U.N. Secretary-General Ban Ki-moon also condemned excessive use of force by security forces in Cairo protests that have widened a rift among Egyptians over the role of the army and cast a shadow over the country's first free election in decades, reports Reuters Africa.
Human rights activists called the government's depiction of the protesters as hooligans an official campaign of distortion intended to cover up the military's violence and bolster its image. Election monitors also said the violence and confusion were casting a shadow over continuing parliamentary elections - the first since the ouster of Hosni Mubarak.
The clashes began Friday morning when military police officers used clubs and electric prods to clear out a small sit-in left over from last month's protests against military rule; in response, thousands of demonstrators took to the streets, according to New York Times.
The fighting came in the middle of Egypt's staggered parliamentary elections, which have progressed relatively smoothly despite street clashes that raged the week before the vote began.
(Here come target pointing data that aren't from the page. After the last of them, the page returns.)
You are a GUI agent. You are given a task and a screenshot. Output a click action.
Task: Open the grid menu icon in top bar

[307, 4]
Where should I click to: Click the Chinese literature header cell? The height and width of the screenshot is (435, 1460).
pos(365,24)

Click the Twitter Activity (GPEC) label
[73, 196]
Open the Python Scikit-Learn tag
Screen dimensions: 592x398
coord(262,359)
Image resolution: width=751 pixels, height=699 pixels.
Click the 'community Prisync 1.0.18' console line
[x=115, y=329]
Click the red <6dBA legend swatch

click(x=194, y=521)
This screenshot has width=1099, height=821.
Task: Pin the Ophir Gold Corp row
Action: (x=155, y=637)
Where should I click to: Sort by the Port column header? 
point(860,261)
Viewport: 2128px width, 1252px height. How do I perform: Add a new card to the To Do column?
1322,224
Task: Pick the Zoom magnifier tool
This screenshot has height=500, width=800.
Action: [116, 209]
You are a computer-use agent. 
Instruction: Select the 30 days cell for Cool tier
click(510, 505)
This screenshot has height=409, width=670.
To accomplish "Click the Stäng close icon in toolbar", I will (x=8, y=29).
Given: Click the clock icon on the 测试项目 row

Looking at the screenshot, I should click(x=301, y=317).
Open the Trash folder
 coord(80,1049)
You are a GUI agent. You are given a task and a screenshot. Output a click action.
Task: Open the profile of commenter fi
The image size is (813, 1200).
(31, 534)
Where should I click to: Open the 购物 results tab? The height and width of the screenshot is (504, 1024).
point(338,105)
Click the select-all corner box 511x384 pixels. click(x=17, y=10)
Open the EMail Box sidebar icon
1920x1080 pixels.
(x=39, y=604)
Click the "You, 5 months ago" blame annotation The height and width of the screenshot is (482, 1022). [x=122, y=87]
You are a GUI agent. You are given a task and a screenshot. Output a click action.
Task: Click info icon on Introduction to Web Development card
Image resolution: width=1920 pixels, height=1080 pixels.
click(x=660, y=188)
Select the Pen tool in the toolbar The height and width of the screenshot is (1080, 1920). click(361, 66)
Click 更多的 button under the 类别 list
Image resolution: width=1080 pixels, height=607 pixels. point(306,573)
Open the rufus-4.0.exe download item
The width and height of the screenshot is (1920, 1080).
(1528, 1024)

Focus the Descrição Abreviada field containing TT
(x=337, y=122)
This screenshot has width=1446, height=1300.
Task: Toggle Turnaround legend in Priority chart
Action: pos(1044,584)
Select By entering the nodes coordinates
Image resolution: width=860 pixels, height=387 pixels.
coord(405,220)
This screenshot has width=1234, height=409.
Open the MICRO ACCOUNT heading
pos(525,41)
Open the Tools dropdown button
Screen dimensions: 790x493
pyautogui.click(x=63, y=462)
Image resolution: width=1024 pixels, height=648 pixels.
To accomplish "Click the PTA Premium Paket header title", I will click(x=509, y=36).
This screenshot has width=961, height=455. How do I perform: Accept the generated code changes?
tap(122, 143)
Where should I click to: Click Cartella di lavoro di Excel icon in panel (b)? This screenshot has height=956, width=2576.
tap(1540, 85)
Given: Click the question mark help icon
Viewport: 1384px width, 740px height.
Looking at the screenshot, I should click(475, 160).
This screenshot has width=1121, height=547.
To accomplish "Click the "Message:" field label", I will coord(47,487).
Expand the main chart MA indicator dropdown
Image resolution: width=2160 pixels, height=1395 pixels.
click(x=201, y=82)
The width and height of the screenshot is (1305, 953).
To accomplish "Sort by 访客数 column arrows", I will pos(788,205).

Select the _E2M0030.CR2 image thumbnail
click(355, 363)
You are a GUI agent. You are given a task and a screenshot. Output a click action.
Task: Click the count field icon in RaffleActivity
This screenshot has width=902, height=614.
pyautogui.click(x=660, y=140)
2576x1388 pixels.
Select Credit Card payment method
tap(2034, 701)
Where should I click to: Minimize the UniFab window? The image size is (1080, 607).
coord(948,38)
But this weekend's renewed violence, including the documented use of live ammunition against unarmed protesters, undermines the Army's narrative that Egypt's democratic transition is on track.
The fighting also shows a disturbing pattern of systematic violence which, coupled with a lack of accountability, has further eroded confidence in the ruling military council to provide stability and leadership at a sensitive time of transition, informs Alaska Dispatch.